→ **Given data**:
——————————
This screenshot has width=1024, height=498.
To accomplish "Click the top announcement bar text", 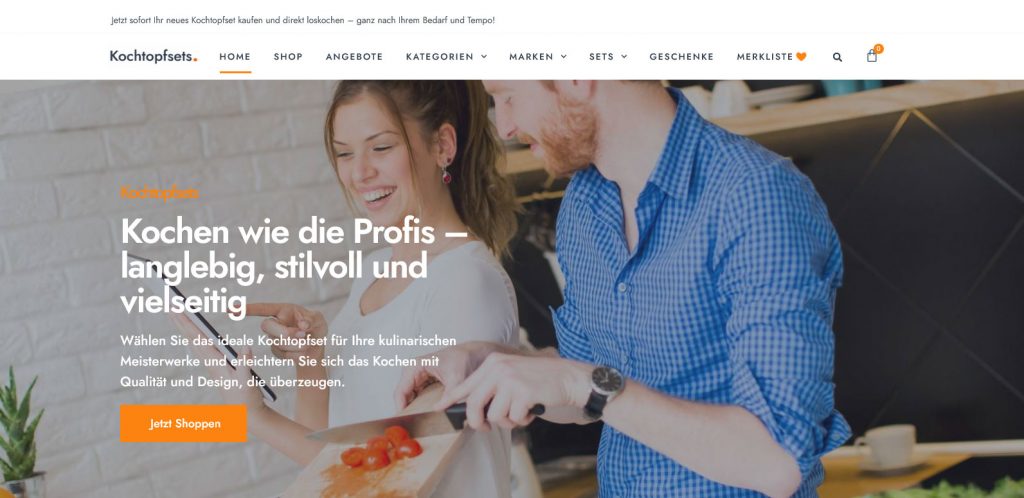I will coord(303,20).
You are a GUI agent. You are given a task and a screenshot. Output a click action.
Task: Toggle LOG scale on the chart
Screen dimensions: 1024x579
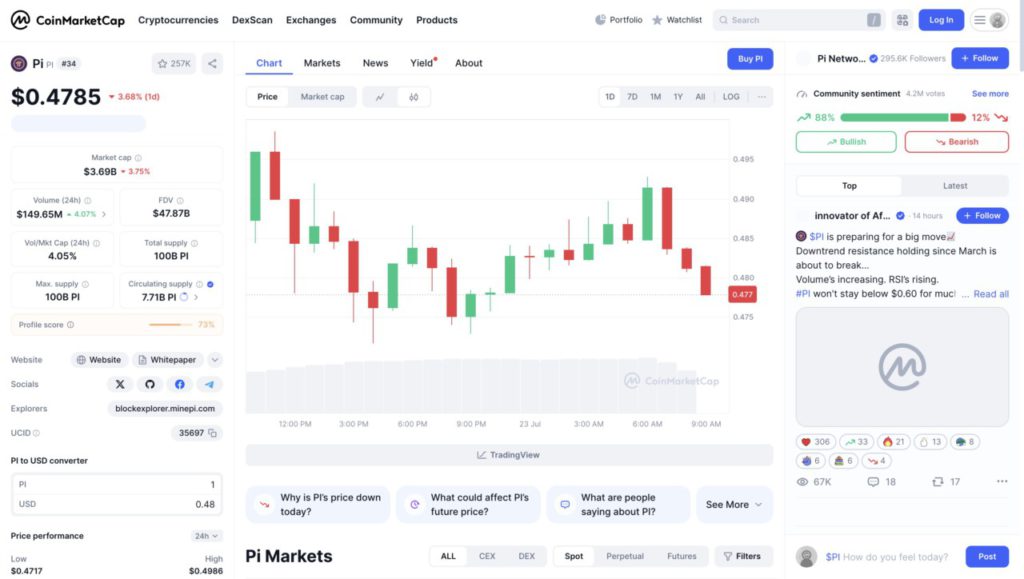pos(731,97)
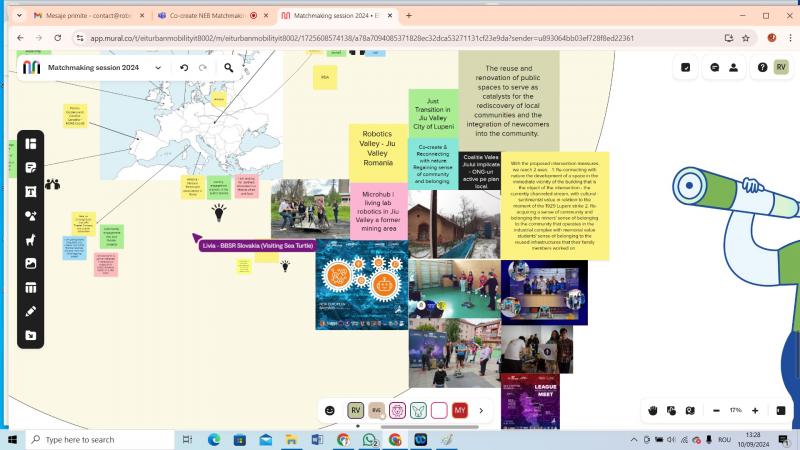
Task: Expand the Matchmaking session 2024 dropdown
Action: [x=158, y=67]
——————————
→ **Exercise requirements**:
Having located the line with "Task: Toggle LOG scale on the chart", transcribe exactly and only the lines from it to the final line of the material, skipping the pictures.

→ **Exercise solution**:
Task: Toggle LOG scale on the chart
Screen dimensions: 1024x579
pos(731,97)
Task: Expand the Matchmaking session 2024 dropdown
Action: [x=158, y=67]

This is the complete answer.